A concept with grounding 0.8 from a single passing mention is not the same as one with grounding 0.8 from 15 independent sources. The confidence dimension captures this distinction.

Confidence is computed from three signals gathered from the concept's graph neighborhood:

composite = (
    relationship_count / 10.0 +    # 10 relationships → 1.0 contribution
    source_count / 5.0 +           # 5 sources → 1.0 contribution
    evidence_count / 10.0 +        # 10 evidence instances → 1.0 contribution
    relationship_type_diversity    # 0–1 (unique edge types / total edges)
)
confidence_score = composite / (composite + 2.0)

The saturation function (composite / (composite + k)) reflects diminishing returns: the first source contributes more information than the fiftieth. A concept with two sources and a concept with two hundred are not proportionally different in reliability — the function flattens toward 1.0 as evidence accumulates.

This prevents "truth inflation" where a concept's importance in one corpus makes it appear epistemically stronger than a lesser-cited concept that has better cross-domain corroboration.

Three confidence levels map from these scores:

Level Thresholds
Confident ≥5 relationships, ≥3 sources, ≥3 evidence instances
Tentative ≥2 relationships, or ≥1 source, or ≥1 evidence instance
Insufficient Below tentative thresholds

Semantic diversity and echo chambers

Relationship type diversity matters.

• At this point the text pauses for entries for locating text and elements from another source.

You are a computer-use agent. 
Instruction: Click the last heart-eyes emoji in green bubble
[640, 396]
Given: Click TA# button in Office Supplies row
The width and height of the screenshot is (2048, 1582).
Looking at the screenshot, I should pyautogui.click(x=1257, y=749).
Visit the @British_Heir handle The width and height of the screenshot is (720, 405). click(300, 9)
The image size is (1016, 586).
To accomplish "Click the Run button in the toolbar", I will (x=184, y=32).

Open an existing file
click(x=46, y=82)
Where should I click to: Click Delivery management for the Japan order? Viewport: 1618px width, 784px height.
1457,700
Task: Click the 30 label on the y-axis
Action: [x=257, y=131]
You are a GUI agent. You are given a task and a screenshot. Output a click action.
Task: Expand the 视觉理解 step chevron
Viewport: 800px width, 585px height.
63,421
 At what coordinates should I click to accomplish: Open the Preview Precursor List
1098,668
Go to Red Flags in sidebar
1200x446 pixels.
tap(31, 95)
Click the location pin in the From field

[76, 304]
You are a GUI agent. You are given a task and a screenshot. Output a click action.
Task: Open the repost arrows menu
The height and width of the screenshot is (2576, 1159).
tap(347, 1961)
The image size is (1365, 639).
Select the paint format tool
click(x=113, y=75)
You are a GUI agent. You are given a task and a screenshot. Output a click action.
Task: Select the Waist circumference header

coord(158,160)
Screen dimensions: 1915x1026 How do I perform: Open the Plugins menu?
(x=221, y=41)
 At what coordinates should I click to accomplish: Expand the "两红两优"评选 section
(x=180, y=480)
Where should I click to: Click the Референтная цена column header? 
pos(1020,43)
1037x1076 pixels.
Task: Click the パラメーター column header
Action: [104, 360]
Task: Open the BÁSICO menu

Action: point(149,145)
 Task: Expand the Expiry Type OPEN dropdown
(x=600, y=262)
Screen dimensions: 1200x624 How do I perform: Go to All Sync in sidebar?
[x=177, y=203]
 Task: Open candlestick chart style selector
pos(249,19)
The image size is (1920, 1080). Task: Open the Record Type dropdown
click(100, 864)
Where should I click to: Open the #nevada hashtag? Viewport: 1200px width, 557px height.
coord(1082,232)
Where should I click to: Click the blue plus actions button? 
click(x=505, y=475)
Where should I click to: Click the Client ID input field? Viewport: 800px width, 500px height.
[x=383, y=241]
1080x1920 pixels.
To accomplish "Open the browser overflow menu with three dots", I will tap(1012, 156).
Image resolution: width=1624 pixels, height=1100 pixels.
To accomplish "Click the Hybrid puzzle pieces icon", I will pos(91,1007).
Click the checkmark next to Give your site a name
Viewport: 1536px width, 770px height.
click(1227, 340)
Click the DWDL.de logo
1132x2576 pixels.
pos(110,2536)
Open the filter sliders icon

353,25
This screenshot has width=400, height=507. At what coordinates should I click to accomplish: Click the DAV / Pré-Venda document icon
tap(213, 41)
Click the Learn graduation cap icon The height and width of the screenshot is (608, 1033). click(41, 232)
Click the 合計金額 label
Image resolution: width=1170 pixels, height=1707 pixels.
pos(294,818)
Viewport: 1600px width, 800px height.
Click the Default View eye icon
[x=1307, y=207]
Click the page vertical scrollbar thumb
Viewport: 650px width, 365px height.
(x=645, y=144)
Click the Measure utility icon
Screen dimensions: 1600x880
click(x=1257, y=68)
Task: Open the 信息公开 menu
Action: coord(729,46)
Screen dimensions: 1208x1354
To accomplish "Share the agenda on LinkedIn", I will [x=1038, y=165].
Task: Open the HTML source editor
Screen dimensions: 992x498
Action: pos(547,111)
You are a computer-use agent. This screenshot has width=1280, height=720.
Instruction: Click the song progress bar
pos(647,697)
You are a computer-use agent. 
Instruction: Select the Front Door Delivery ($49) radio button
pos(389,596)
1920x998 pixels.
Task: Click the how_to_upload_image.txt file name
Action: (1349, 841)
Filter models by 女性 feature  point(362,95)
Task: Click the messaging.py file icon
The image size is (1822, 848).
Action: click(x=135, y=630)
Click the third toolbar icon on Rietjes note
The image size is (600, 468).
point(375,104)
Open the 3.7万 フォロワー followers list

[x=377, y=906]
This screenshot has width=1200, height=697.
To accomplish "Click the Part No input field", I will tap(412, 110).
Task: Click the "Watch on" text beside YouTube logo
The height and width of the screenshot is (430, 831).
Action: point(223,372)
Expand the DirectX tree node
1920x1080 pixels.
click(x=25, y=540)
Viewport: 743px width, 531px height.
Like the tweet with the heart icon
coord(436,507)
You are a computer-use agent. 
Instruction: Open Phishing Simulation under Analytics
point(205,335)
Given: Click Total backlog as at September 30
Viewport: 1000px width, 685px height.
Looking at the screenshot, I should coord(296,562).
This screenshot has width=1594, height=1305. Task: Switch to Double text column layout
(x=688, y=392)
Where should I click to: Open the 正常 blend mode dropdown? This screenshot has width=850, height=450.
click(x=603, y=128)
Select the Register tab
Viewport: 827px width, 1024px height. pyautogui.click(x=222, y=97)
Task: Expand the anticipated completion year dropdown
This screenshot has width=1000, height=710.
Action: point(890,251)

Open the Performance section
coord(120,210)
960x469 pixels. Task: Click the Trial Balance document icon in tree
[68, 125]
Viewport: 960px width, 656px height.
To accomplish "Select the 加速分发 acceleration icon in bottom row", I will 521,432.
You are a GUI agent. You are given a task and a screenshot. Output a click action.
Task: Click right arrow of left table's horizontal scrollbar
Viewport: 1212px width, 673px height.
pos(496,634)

A concept supported by five paragraphs from the same document, all connected by identical edge types, has lower diversity than a concept supported by sources from different domains, connected by varied relationship types (SUPPORTS, VALIDATES, IMPLIES, CONFIRMS).

Authenticated diversity combines grounding direction with semantic diversity to distinguish "diverse support" from "diverse contradiction." To avoid false signals from near-zero grounding values, the system applies a saturation step before multiplying:

saturated_grounding = grounding / (|grounding| + 0.3)
authenticated_diversity = saturated_grounding × diversity

A concept with grounding −0.017 (essentially unclear) and 46% diversity would naively appear as "diverse contradiction." The saturation step reduces the contribution to near zero, which is the honest answer: direction is unclear, so diversity cannot amplify a signal that doesn't exist.


The 3×3 display matrix

Grounding and confidence combine into a single display label that surfaces in the CLI, the web UI, and the MCP tool responses:

Grounding \ Confidence Confident Tentative Insufficient
Positive (≥0.2) Well-supported Some support (limited data) Possibly supported (needs exploration)
Neutral (−0.2 to 0.2) Balanced perspectives Unclear Unexplored
Negative (≤−0.2) Contested Possibly contested Unknown (needs exploration)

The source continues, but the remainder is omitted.